It can be pretty lonely being a hockey fan in Southeast Asia, says Amanda Eber.
I mean, ice hockey. Sometimes I daydream about being somewhere further north of the equator where I wouldn’t have to qualify it all the time. To my great surprise, that day might actually be nearer than I thought.
— IIHF (@IIHFHockey) August 20, 2017
Ice hockey made its debut in this year’s recently concluded SEA Games, with Philippines taking home the gold medal in one of the tournament’s most tightly contested games, beating out Thailand 5–4 in the penultimate round robin game.
— DYAN CASTILLEJO (@DYANCASTILLEJO) August 24, 2017
The contest in numbers
With 108 goals scored in just 10 games, there was a whole lot of offense and … not a lot of defense in this year’s competition, to say the least. Might want to pour one out for those goalies too.
- Out of the ten round robin games played in this year’s SEA games, a whopping six of them had ten or more goals scored in the course of the match.
- Three of the matches had the losing team be completely shut out, including an Indonesia side that faced an unenviable 12–0 defeat. Twice.
- Only one game (Malaysia vs Philippines) headed into overtime. Each team had scored seven goals apiece.
- Only one game (guess which!) was decided in a shootout.
— SWOT Hockey (@SWOThockey) August 24, 2017
Unfortunately, none of the matches found their way onto the tournament organisers’ live streams. The only record of these games live on in the memories and social media of the 18,500 fans that showed up to watch them, and in the meticulously detailed game summaries compiled by the International Ice Hockey Federation (IIHF).
Thanks to the IIHF’s efforts, we might be able to piece together a picture of what transpired in the SEA Games’ first ever ice hockey competition. And what better place to start than in the title deciding match between Philippines and Thailand?
Shots on goal
26:44. That seems pretty lopsided, you might think. Football fans might be marveling at how it is possible to achieve these shot attempt numbers in the first place.
It looks like one team dominated the ice, you might also think. More shots, more goals? Surely the team with more shots must have won the match and the medal!
The truth is, Philippines had 26 shots to Thailand’s 44. A truly noble effort by the Philippines goaltender Gianpietro Iseppi, who withstood that barrage of frozen rubber and came away with a 0.909 save percentage. That might not win you a Vezina, but it sure can win you a SEA Games gold medal.

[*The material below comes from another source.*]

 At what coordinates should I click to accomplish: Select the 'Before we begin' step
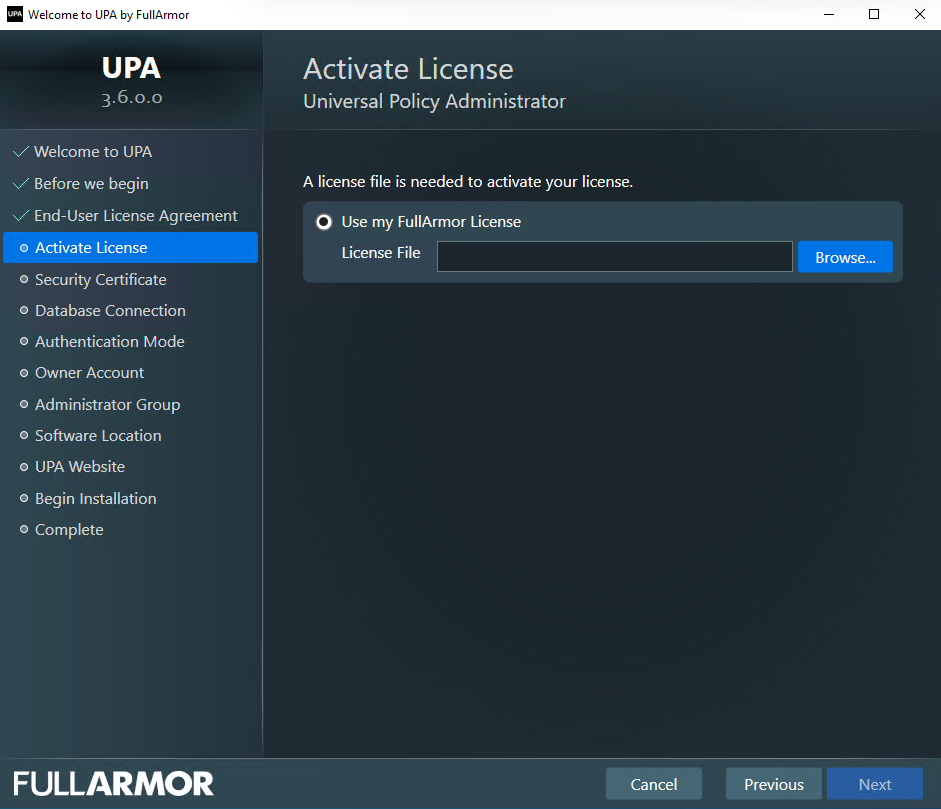(x=90, y=184)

On the other hand you have Thailand’s starting goalkeeper, who was pulled from the game after letting in 3 goals in the first 14 minutes.
Yes, football fans — this is a thing that happens regularly in hockey. If your goalkeeper is doing badly, take him out! Replace him with your other guy. Substitute your players as many times as you want.

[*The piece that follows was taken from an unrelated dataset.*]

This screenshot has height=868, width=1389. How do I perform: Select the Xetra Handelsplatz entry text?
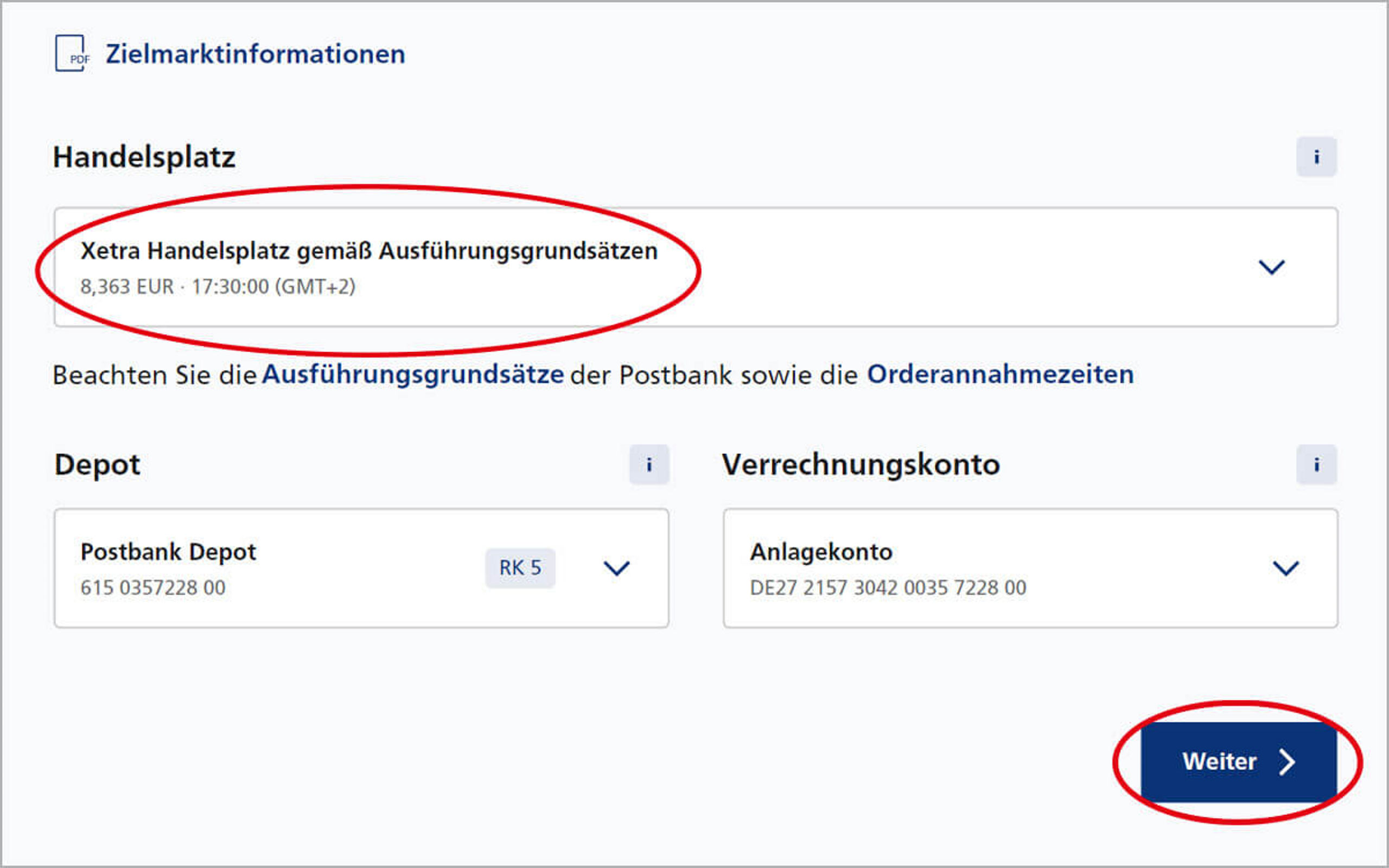pos(369,251)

And that drink for the goalies I said to pour a few paragraphs ago? This one’s for you, Prawes Kaewjeen.
The sin bin
High sticks! Abuse of officials! Looks like Thailand’s tempers were flaring after Kaewjeen was pulled.

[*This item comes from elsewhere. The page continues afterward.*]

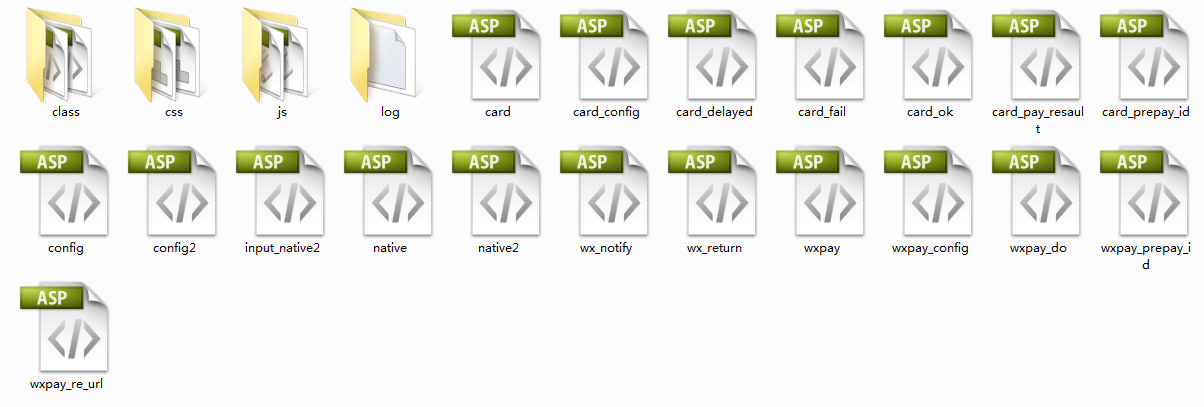Choose the wxpay_re_url file icon
This screenshot has width=1204, height=407.
pyautogui.click(x=65, y=329)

It can’t have been a good feeling for them to have taken two penalties so early on in the game, and for Philippines to have converted on them both. But abusing the referee is hardly the solution.
Philippines was leading by an impressive 4–0 before Thailand managed to get 3 goals back. it was 4–3, and then 5–3. And then 5–4! After scoring their fourth goal, Thailand pulled their goalkeeper — again! Did they take Pattarapol Ungkulpattanasuk off to put Kaewjeen back on?
Of course not. They went with no goalie at all.
(Cue the gasps of disbelief from the football fans.)
But this is an actual thing that happens all the time in hockey. You can only have 6 players on the ice at any one time. So what’s a coach to do to boost offense when their team is a goal down with seconds left to go on the clock?
Yup. Take your goalie out and put another skater in.
The only puzzling thing here is why Thailand’s coaching staff waited until there were only 36 seconds left to go on the clock to do it. The team should have been on fire after scoring to make it 5–4 with 4 minutes to go. Why not press the attack immediately to try and get another goal?
The answer is probably lost to the brand new rafters of Malaysia’s Empire City Ice Arena for all time. In any case, this looked like a fantastic gold medal game and a pretty exciting tournament all around. It’s delightful that ice hockey is starting to make its mark in Southeast Asia, and one can only hope for the sport to catch on in the region.